### Problem
Please update everything in the listing from the line containing "Where should I click to: Click the info" down to the line containing "point(110,84)", replacing "info icon" with "details icon" and keeping everything else unchanged. Leave the pictures out of your answer.

-- START OF Records for processing --

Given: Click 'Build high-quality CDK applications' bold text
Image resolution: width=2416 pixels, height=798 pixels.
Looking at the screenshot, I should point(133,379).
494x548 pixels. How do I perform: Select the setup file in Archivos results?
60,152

-- END OF Records for processing --
-- START OF Records for processing --

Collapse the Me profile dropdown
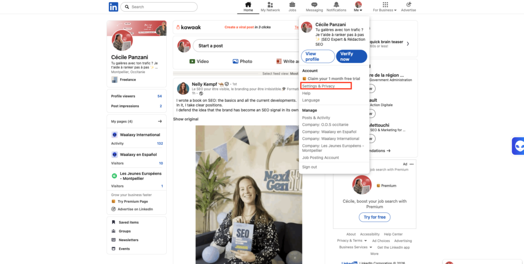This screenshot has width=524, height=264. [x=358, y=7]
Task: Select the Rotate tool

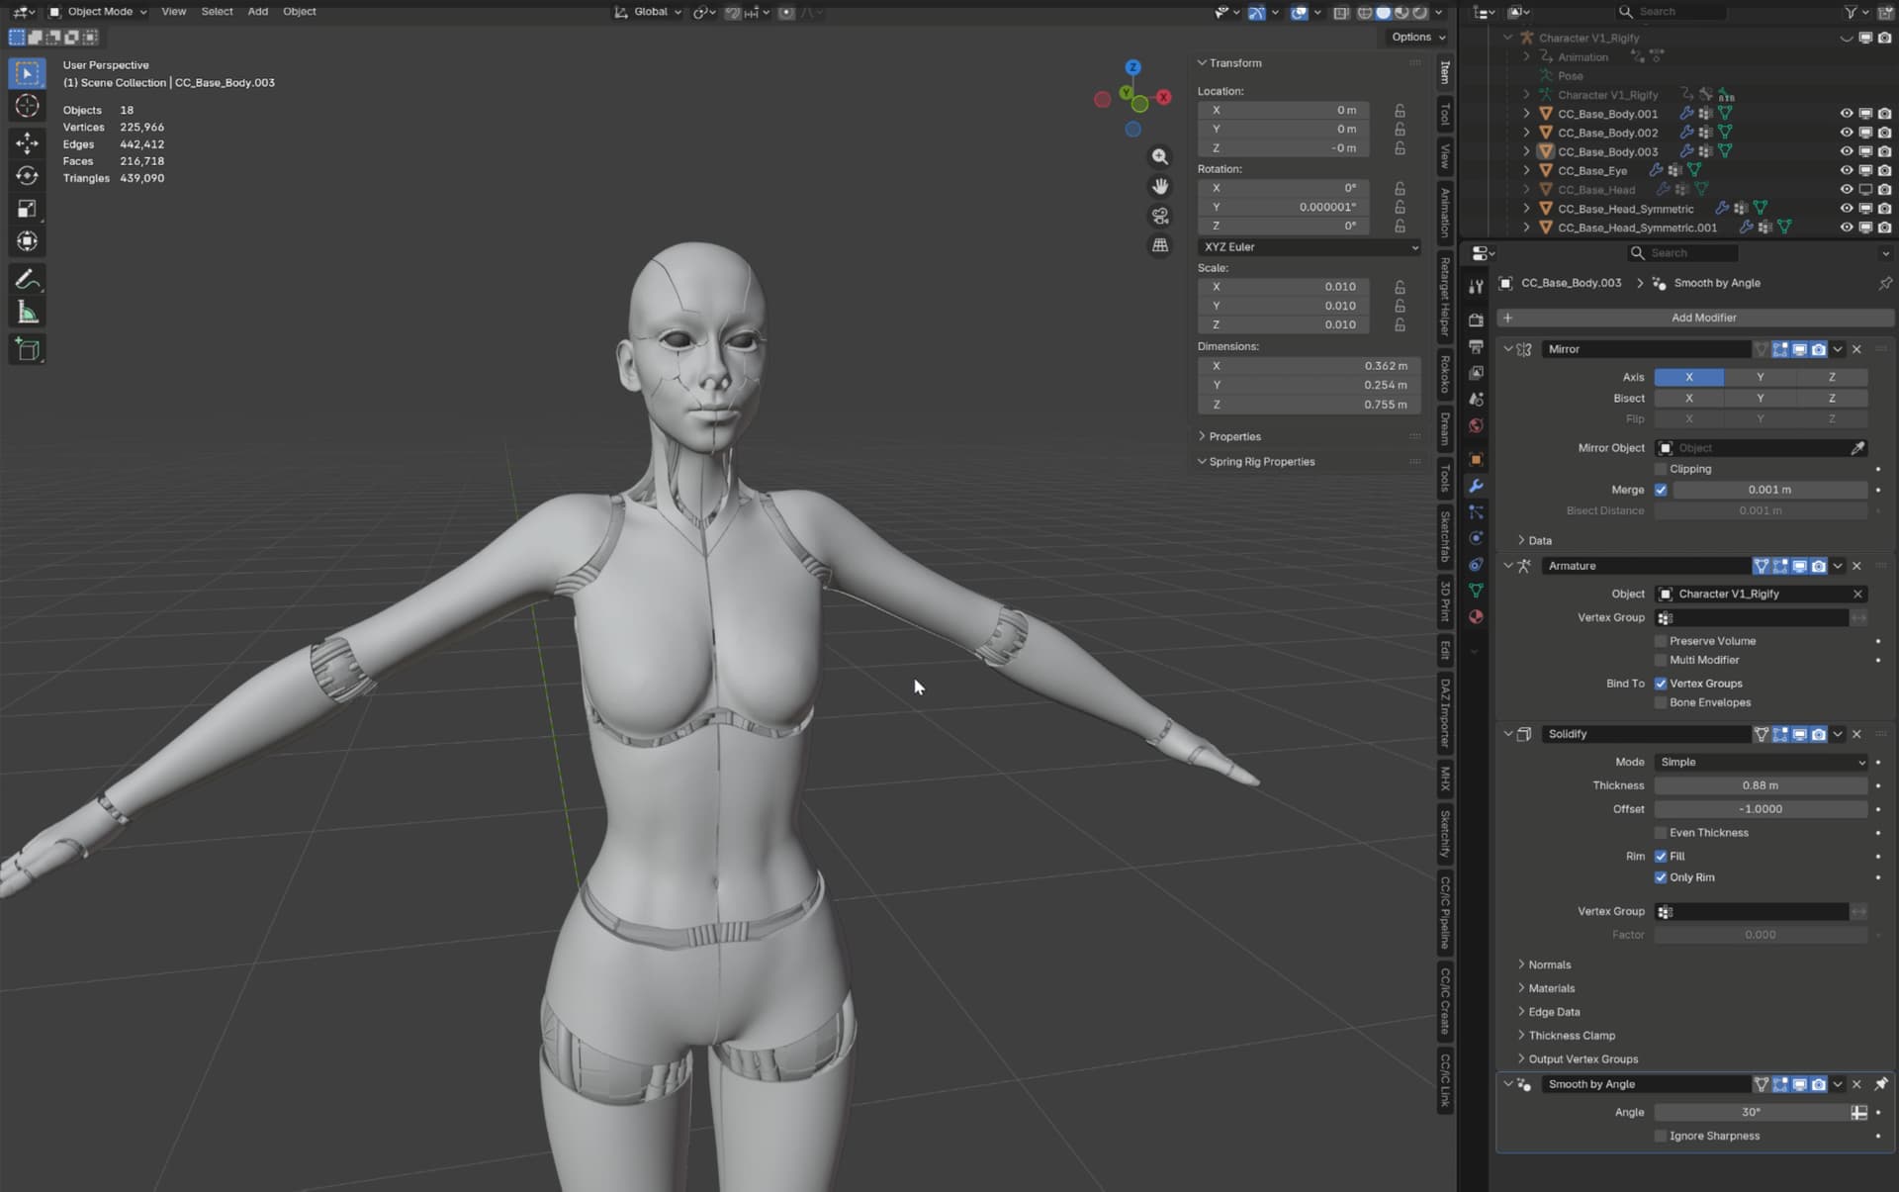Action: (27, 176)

-- END OF Records for processing --
-- START OF Records for processing --

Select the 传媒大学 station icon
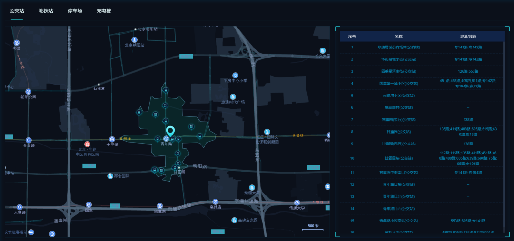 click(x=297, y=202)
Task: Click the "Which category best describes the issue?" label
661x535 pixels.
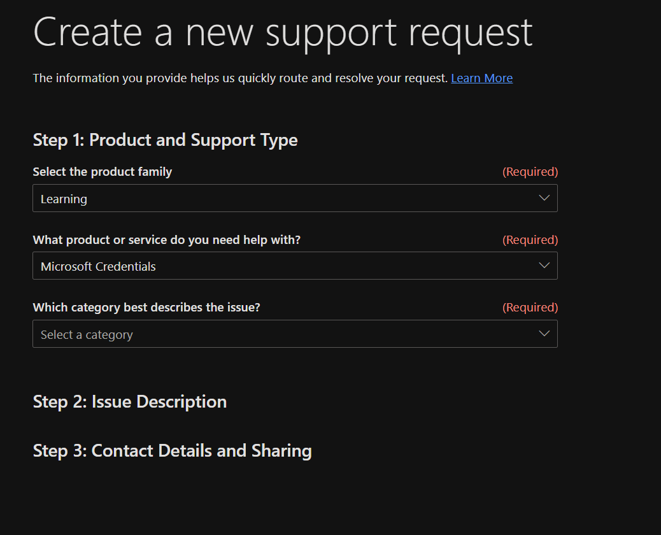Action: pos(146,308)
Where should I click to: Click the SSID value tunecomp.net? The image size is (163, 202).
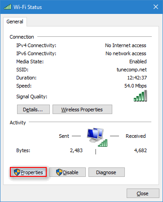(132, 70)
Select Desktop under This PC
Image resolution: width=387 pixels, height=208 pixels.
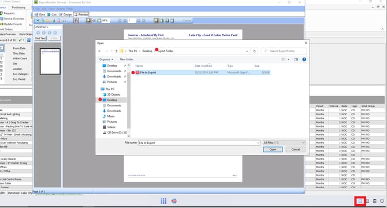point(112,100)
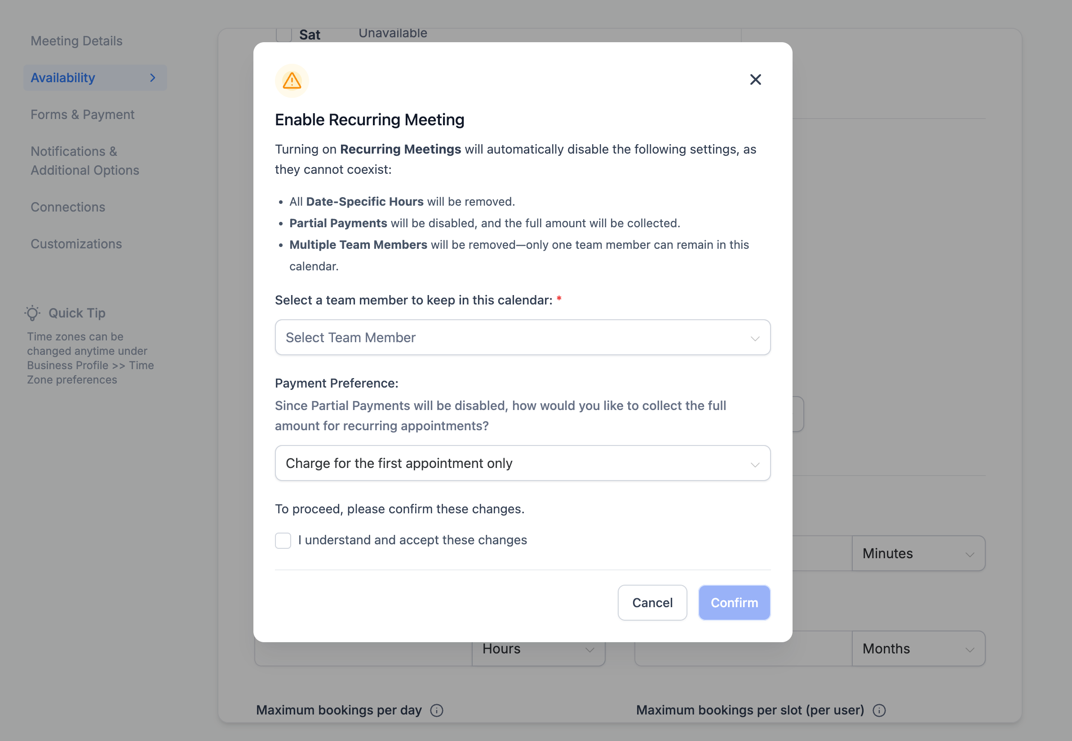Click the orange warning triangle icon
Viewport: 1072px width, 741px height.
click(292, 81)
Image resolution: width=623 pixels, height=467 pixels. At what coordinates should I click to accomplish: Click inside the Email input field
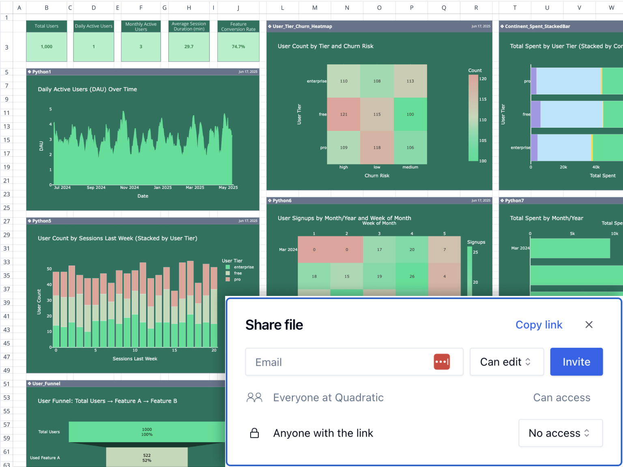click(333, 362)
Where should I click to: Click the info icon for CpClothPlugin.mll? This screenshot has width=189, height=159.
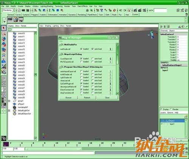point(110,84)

-- END OF Records for processing --

### Answer below
Where should I click to: Click the details icon for CpClothPlugin.mll? This screenshot has width=189, height=159.
point(110,84)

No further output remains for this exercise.